**WORK INSTRUCTIONS:** Rewrite the data starting with the line that contains "Where should I click to: Open the" and going on through the line that contains "Looking at the screenshot, I should [x=1025, y=157].", replacing "palette style tab" with "color scheme tab" and changing nothing else. Leave the pictures out of your answer.

--- WORKING DATA ---

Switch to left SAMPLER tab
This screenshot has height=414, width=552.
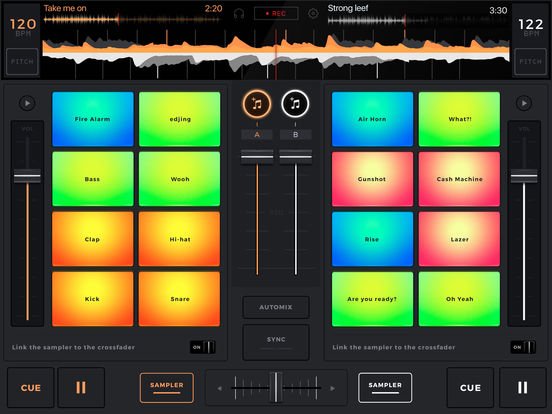(x=167, y=388)
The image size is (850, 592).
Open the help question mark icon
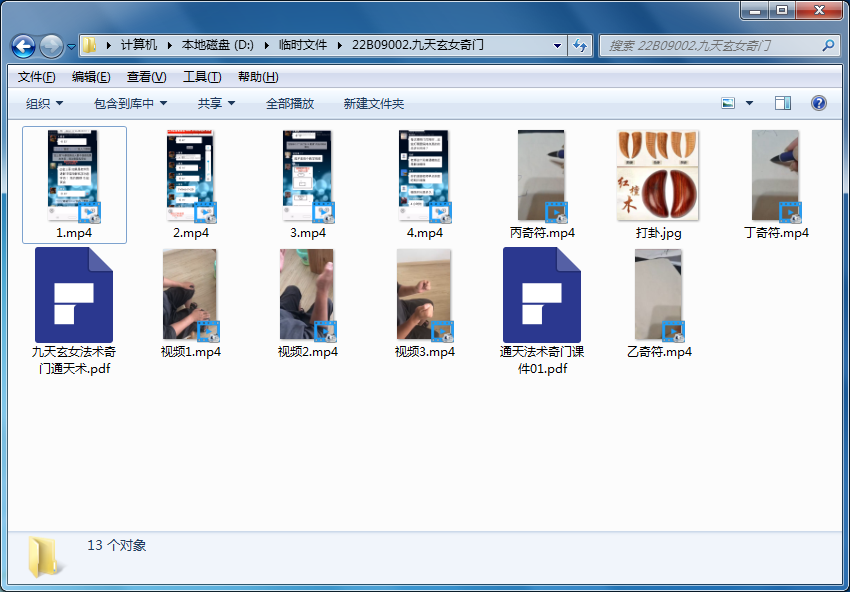[819, 103]
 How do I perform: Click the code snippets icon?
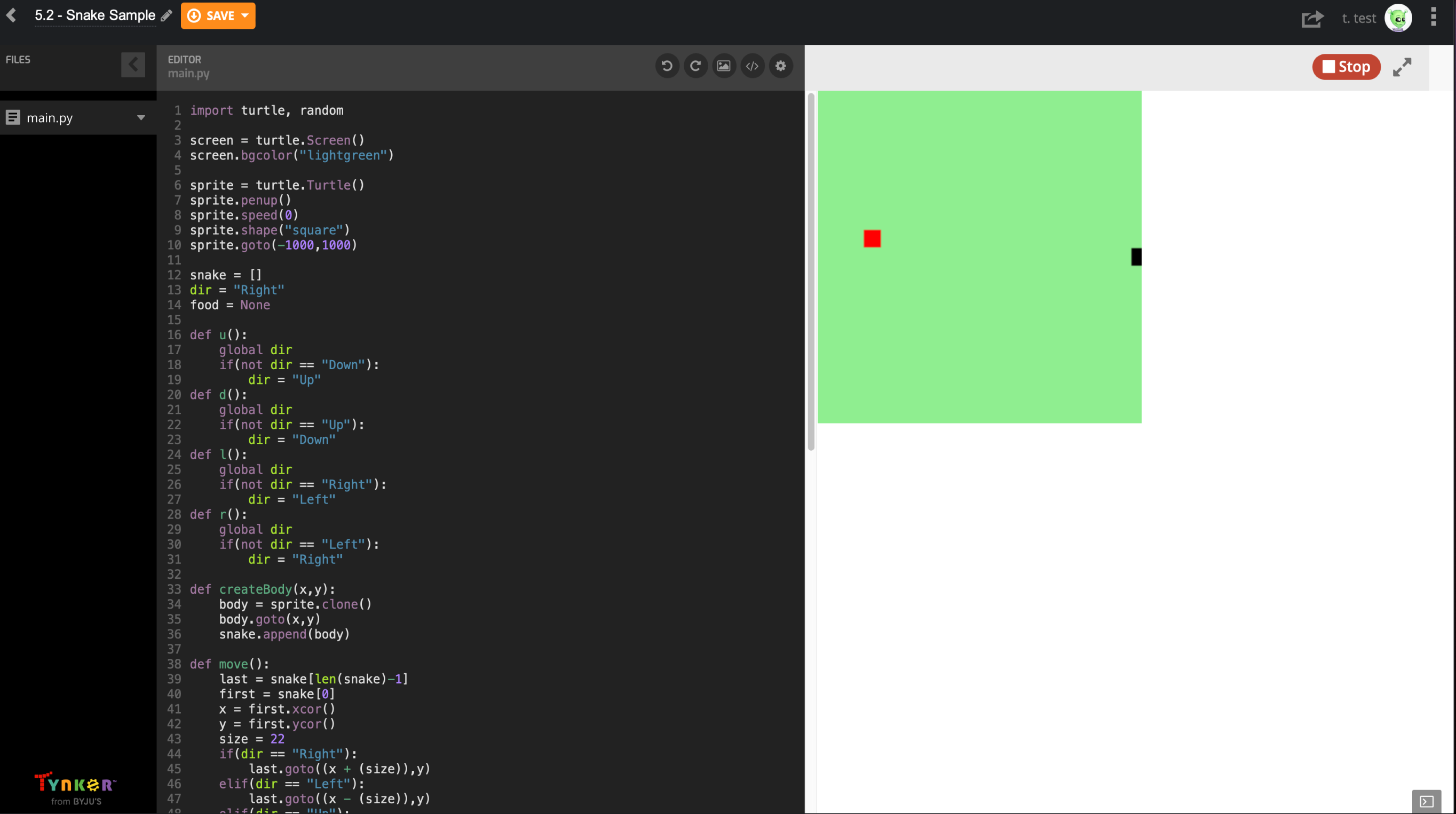753,66
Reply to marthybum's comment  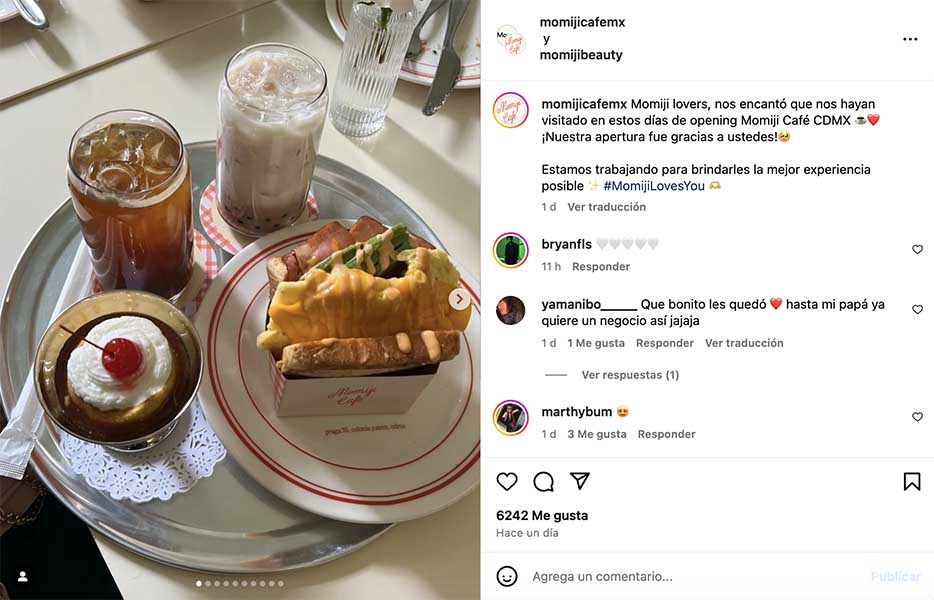667,434
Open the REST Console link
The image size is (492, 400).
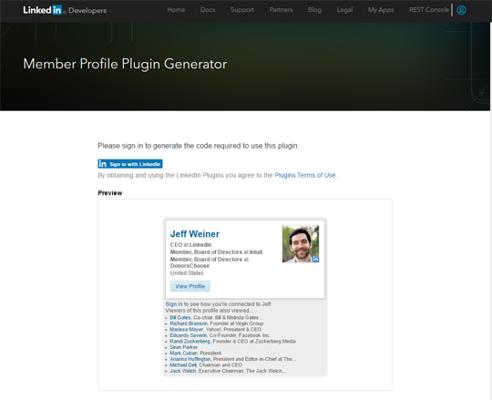[429, 10]
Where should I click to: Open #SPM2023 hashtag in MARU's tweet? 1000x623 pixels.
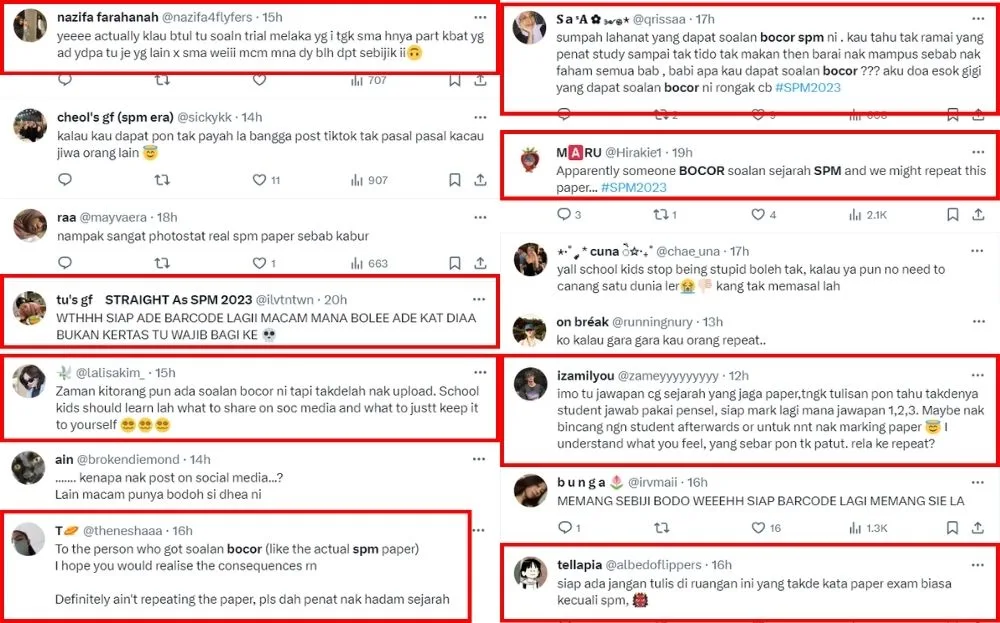(x=632, y=187)
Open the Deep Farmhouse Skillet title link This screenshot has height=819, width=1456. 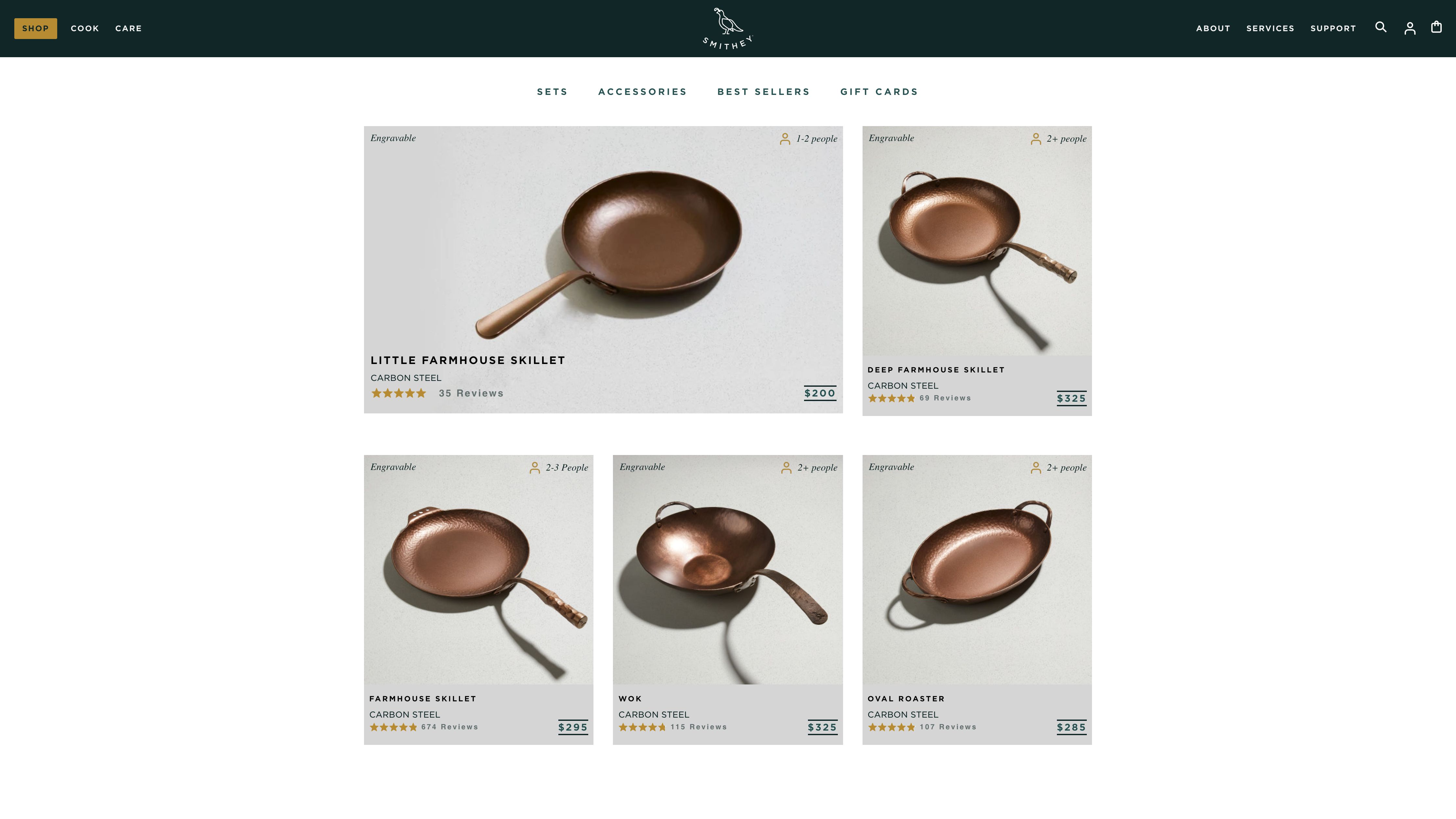936,370
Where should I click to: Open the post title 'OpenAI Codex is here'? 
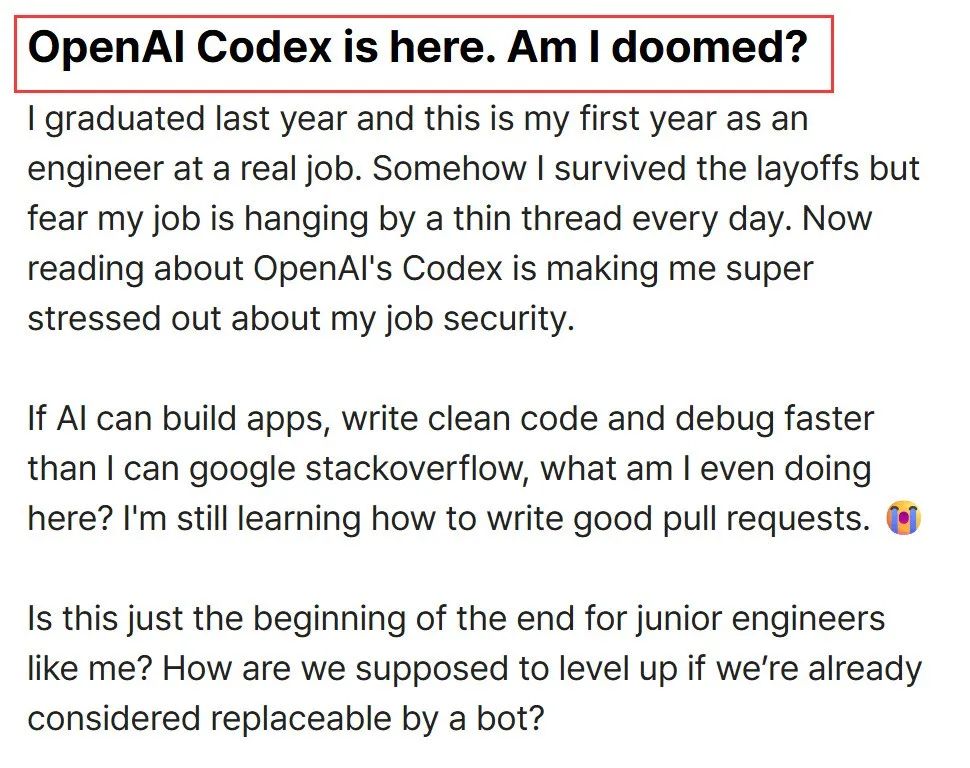[418, 47]
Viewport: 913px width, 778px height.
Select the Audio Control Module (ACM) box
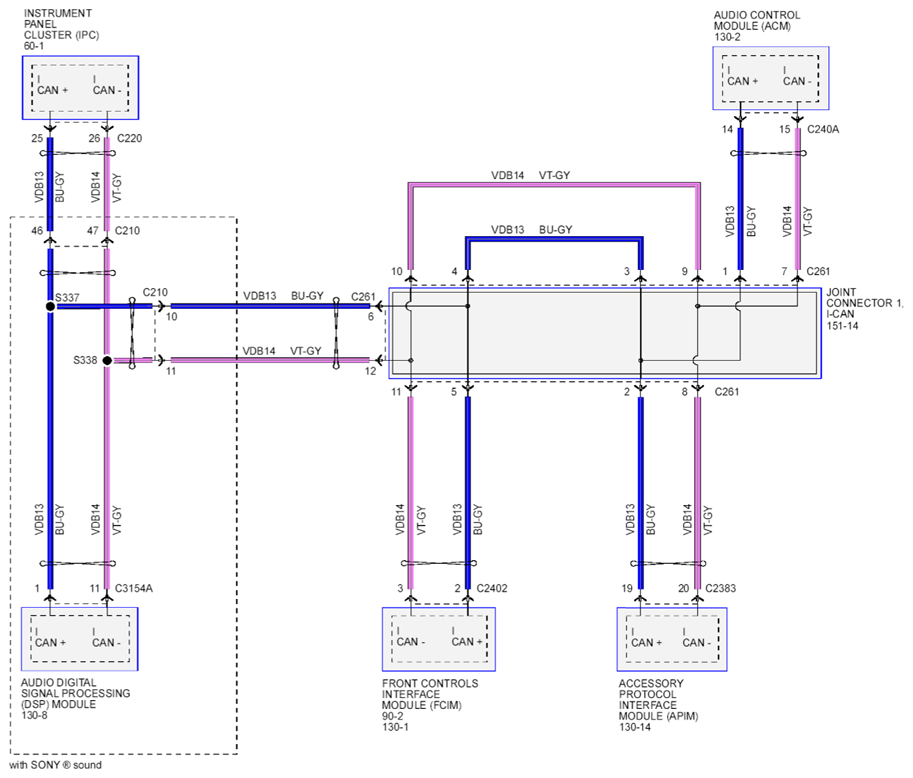pos(770,78)
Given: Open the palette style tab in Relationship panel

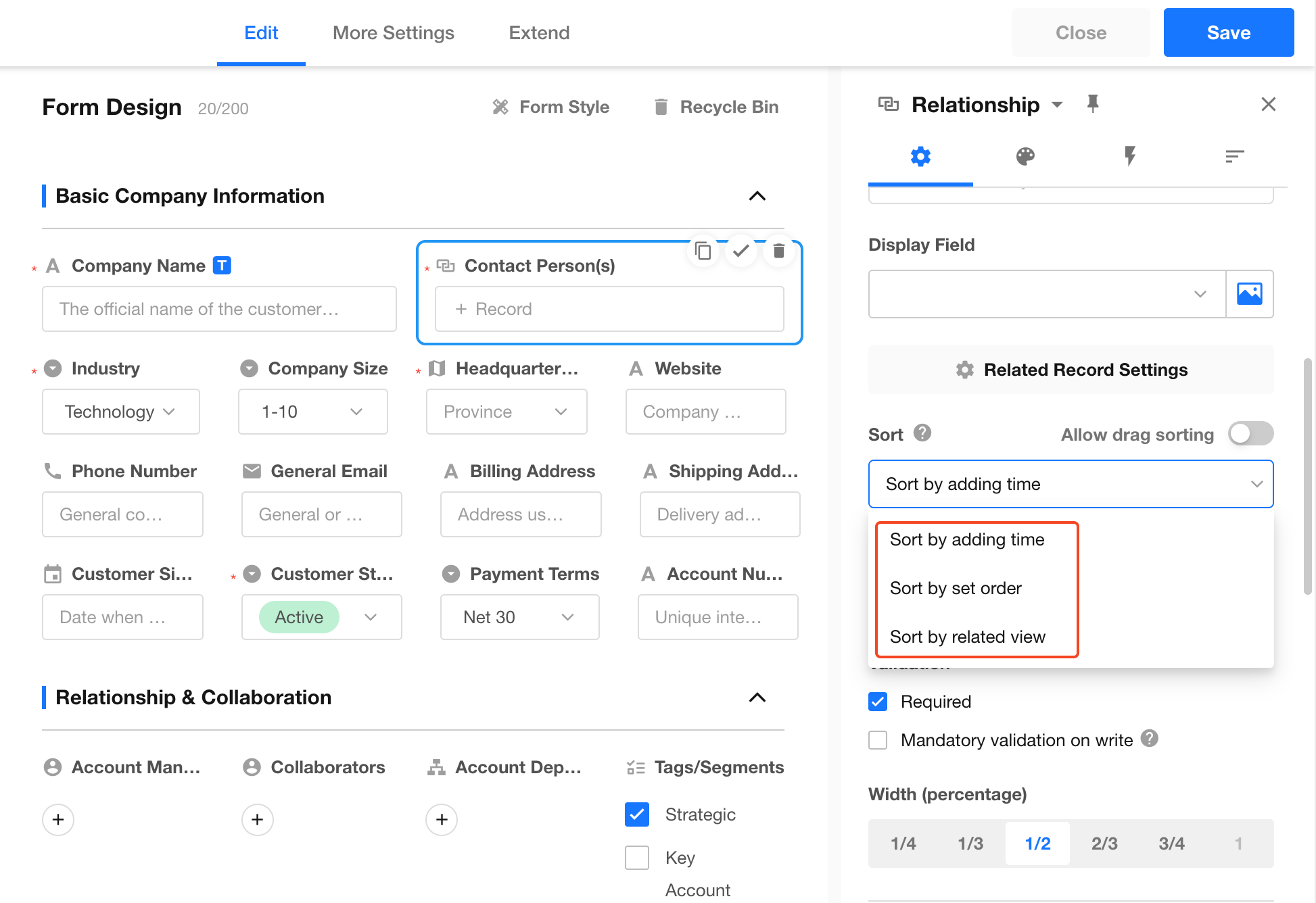Looking at the screenshot, I should [x=1025, y=157].
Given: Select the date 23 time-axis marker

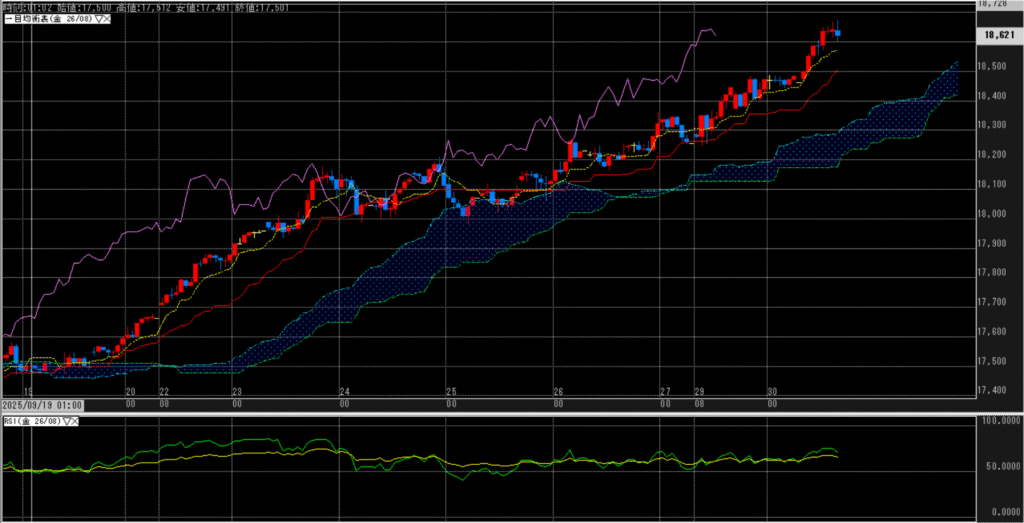Looking at the screenshot, I should (x=237, y=392).
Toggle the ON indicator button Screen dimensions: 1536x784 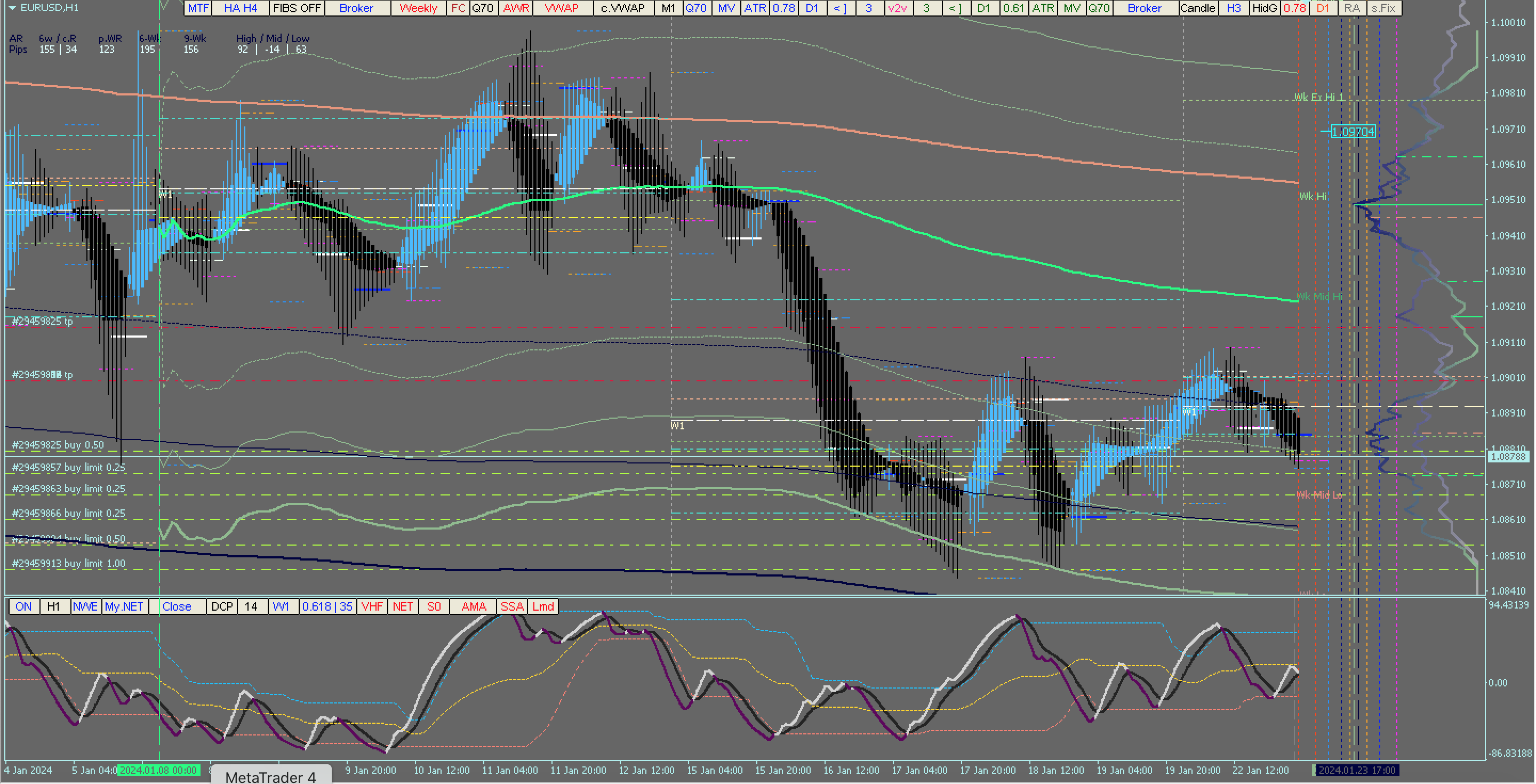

---

**THE REPLY:**
Where should I click to: Open the post title 'OpenAI Codex is here'? 
[418, 47]
Viewport: 913px width, 778px height.
Select the Audio Control Module (ACM) box
pos(770,78)
Given: Open the color scheme tab in Relationship panel

Looking at the screenshot, I should [x=1025, y=157].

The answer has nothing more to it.